Millions of people around the world have obsessive-compulsive disorder (OCD), a condition that often has a significant impact on well-being and quality of life. New research from Israel outlines a new therapy option that could help people with OCD that does not respond to other treatments.
According to the Anxiety and Depression Association of America, as many as 2.2 million adults in the United States live with OCD.
OCD is characterized by compulsive, unwanted thoughts and behaviors that can often impact a person's daily activities.
According to a study from 2017, people with OCD often have a "significantly impaired" quality of life across the spectrum, so it is crucial to be able to manage this condition by accessing the right treatment.
Healthcare providers usually prescribe antidepressants and psychotherapy for the management of OCD symptoms. However, these approaches are not effective for everyone.
Now, researchers led by Dr. Lior Carmi — from Tel Aviv University in Israel — suggest that deep transcranial magnetic stimulation may help where other OCD treatments have failed.
The specialists elaborate on their recent study and its findings in a paper that now appears in The American Journal of Psychiatry.
They are also presenting their findings at the European College of Neuropsychopharmacology congress, which this year takes place in Copenhagen, Denmark.
Although researchers have tried using transcranial magnetic stimulation in the treatment of OCD in the past, this is the first time a team has applied deep magnetic stimulation to brain areas specifically connected to this condition.
In deep trasncranial magnetic stimulation, researchers use pulsating magnetic fields to target specific brain areas. In this case, the investigators targeted neurons present in the anterior cingulate cortex and the medial prefrontal cortex — both of which likely play a role in OCD.
The researchers recruited 99 participants with OCD that had not responded to the usual treatment with antidepressants. Then, they split the participants into two groups: one received a sham treatment, and the other received deep transcranial magnetic stimulation.
The experimental therapeutic sessions took place daily over a period of 6 weeks. For deep transcranial magnetic stimulation, the researchers delivered stimuli of 20 Herz.Do antidepressants work better than placebo?This research asks an old question anew: How do antidepressants really compare with placebo?Read now
"An interesting point about this trial is that we deliberately provoked the [participants] for about 5 minutes before each [deep transcranial magnetic stimulation] session," Dr. Carmi explains. "We did this by tailoring a provocation for each [participant] according to their own specific OCD obsessions."

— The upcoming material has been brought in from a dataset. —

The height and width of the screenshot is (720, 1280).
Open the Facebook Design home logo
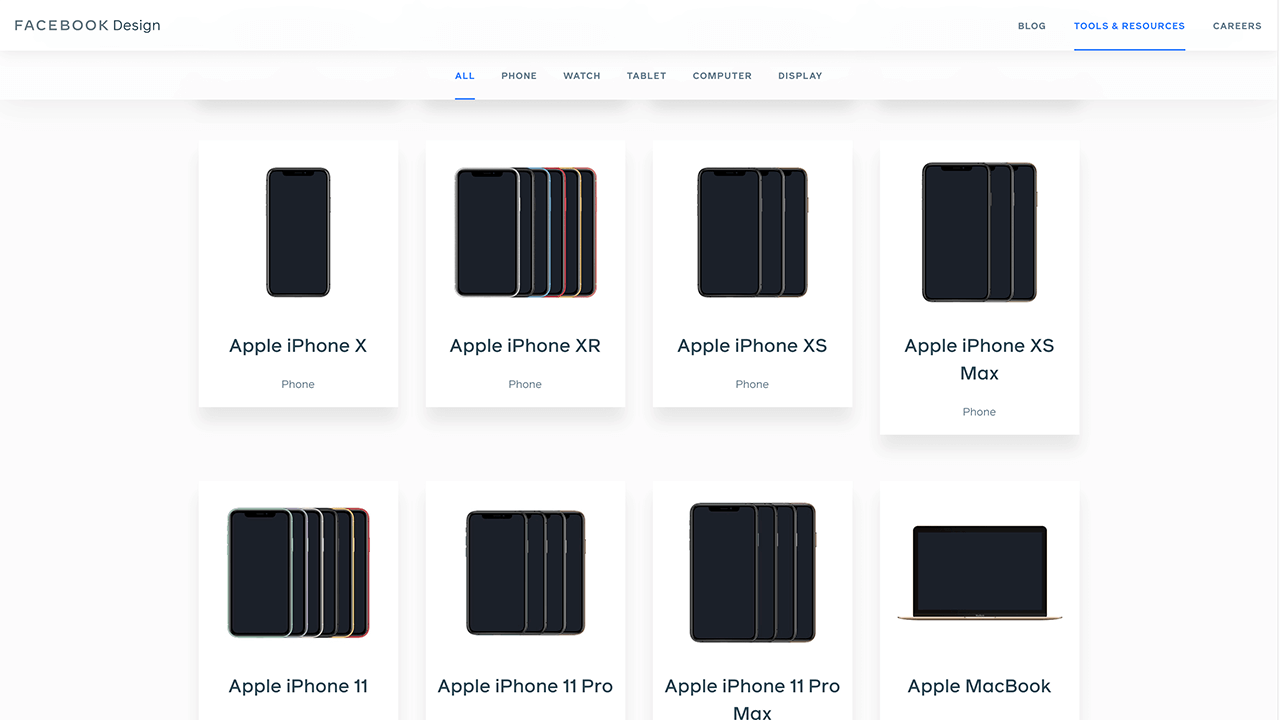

"For example, if someone had obsessions about getting contaminated, we exposed [them] to a situation in which these obsessions where aroused, for instance, touching a bathroom's door handle or the trash can [...]. All these exposures were designed for each individual [participant]," he adds.
"The idea," Dr. Carmi goes on, "is to deliver the treatment when the brain circuitry is aroused and not while the [participant] is thinking about the shopping he needs to do after the session will be over."
To measure whether or not the novel therapy had been effective, the researchers used the Yale-Brown Obsessive Compulsive Scale questionnaire, which specialists often use to assess symptom severity and treatment response.
The team found that at the end of the 6 week period, 38% of the participants receiving deep transcranial magnetic stimulation saw an improvement in their symptoms. More specifically, they experienced an average symptom severity reduction of over 30%, compared with an 11% improvement in participants who received the sham treatment.
One month after the treatment ended, those who had received deep transcranial magnetic stimulation had a 45.2% response rate, whereas those who had received the sham treatment had a 17.8% improvement rate.
The researchers did record some adverse reactions, however. Around one-third of each group of participants said that they experienced headaches. However, only two participants dropped out of the trial due to the severity of the pain.
"Researchers have tested [transcranial magnetic stimulation] for OCD in the past, but this is the first time we have stimulated this region of the brain and done so while we tailored exposures to each [participant]," says Dr. Carmi.
"In addition, we have done so using a standardized protocol in a multicenter randomized trial (at 11 [sites] in [the] U.S., Canada, and Israel)," he adds. "This means that we have achieved these positive results [despite] the variety of [participants] and variety of clinicians who rated the response."
"Where the existing treatment works for OCD, it can work well; our method is primarily aimed at those [whose conditions] do not respond to conventional treatment."
Dr. Lior Carmi
Commenting on the study's findings, Prof. Jose Menchon — from the University of Barcelona in Spain — emphasizes the importance of this trial, calling it "a very exciting study." Prof. Menchon did not contribute to this research.
"[D]eep [transcranial magnetic stimulation] allows reaching and modulating deeper brain regions that can be more critically involved in OCD," adds Prof. Menchon. "[It] may become a useful therapeutic strategy if these positive results are confirmed in further studies."